MSI1 acts in cell differentiation through the Notch pathway[14]. In bone, the target of MSI1 would be the Wnt gene that regulates bone remodeling by favoring cell proliferation, differentiation or apoptosis of undesired cells[30]. Un-inhibiting MSCs differentiation in an osteogenic environment would ultimately result in the proliferation of osteoblastic cells and the induction of bone formation[31]. In this study, the expression of other bone-related markers, such as POSTN and RUNX2, was studied in order to contextualized the role of MSI1. In this case, the differences between the expression of POSTN and RUNX2 in native bone vs. grafted bone were not statistically significant. This could be explained by a fast healing in the grafted sites that after 6 months have completed the reparative processes. Still, after that time, the area can be described as a more osteogenic differentiating environment compared to native bone. In fact, the expression of MSI1, POSTN and RUNX2 has been demonstrated to be correlated with the osteogenic process in a fracture healing model. Interestingly, this correlation was not found in mature chondrocytes, which highlights the importance of MSI1 in bone differentiation (manuscript under evaluation). Not surprisingly then, in the current study, there was a statistically significant higher detection of MSI1 in bone-related cells, such as osteoclasts, osteoblasts, osteocytes and MSCs. However, the detection of MSI1 in other cell types, such as smooth muscle and endothelial cells, was not different from native bone and grafted bone. This reflects a non-determinant role in those vascular structures.

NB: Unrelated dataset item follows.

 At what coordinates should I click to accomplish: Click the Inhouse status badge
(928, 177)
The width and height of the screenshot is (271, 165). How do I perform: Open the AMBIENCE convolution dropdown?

Therefore, the activation of these signaling pathways, among others, and together with the stimulus generated by the biomaterial surface and chemical characteristics, could ultimately induce a faster bone healing around particular bone grafts. Ex vivo stimulation strategies before re-implantation could also be proposed[32]. It is also important to note that MSCs from different origins may show different functionalities[33], which in fact highlights the importance of studying novel markers of MSCs from bone marrow origins and/or with the potential to differentiate to osteogenic precursors. This will ultimately increase our understanding of the bone regeneration/remodeling processes so that new regenerative strategies can be proposed in the future. In the current study, MSI1 was detected in osteoprogenitor cells in 97.4% of biopsies from grafted sites vs. 66.6% of biopsies from native bone. Although MSI1 was detected in osteoblasts, osteoclasts and osteocytes, its specific function in these cell populations is still unknown.

In the current study, we have limited our analysis to only one biomaterial used for bone graft, which could potentially modify the expression of MSI1. The response to other biomaterials should also be analyzed. In addition, the group umbalance was set considering that native bone would be less variable than grafted bone, which in the end requires a response-to-injury type of reaction. This might be influenced by a high number of different factors. The status of native bone might be too. So, further evaluation of potential patient-dependent factors influencing the expression of MSI1 should also be analyzed in future studies.

Conclusion

Bone repair and regeneration is mainly driven by MSCs. MSI1 was detected in osteoprogenitor and mesenchymal cells. The intensity and levels of mRNA were significantly higher in biopsies obtained from grafted bone in comparison to biopsies obtained from native bone, which reflects its importance in the remodeling/repair events that occur after maxillary sinus floor elevation.